*** SUPPLIED RECORDS ***
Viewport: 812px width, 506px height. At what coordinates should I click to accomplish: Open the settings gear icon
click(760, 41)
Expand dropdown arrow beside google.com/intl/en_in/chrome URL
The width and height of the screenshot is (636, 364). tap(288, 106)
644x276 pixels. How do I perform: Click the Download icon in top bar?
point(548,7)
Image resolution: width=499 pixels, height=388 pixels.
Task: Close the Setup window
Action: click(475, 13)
*** End of SUPPLIED RECORDS ***
▶ _ACTIVITY_: The required result is a verbatim copy of all the entries.

▶ _THE ANSWER_:
Viewport: 812px width, 506px height. At what coordinates should I click to accomplish: Open the settings gear icon
click(760, 41)
Expand dropdown arrow beside google.com/intl/en_in/chrome URL
The width and height of the screenshot is (636, 364). tap(288, 106)
644x276 pixels. How do I perform: Click the Download icon in top bar?
point(548,7)
Image resolution: width=499 pixels, height=388 pixels.
Task: Close the Setup window
Action: click(475, 13)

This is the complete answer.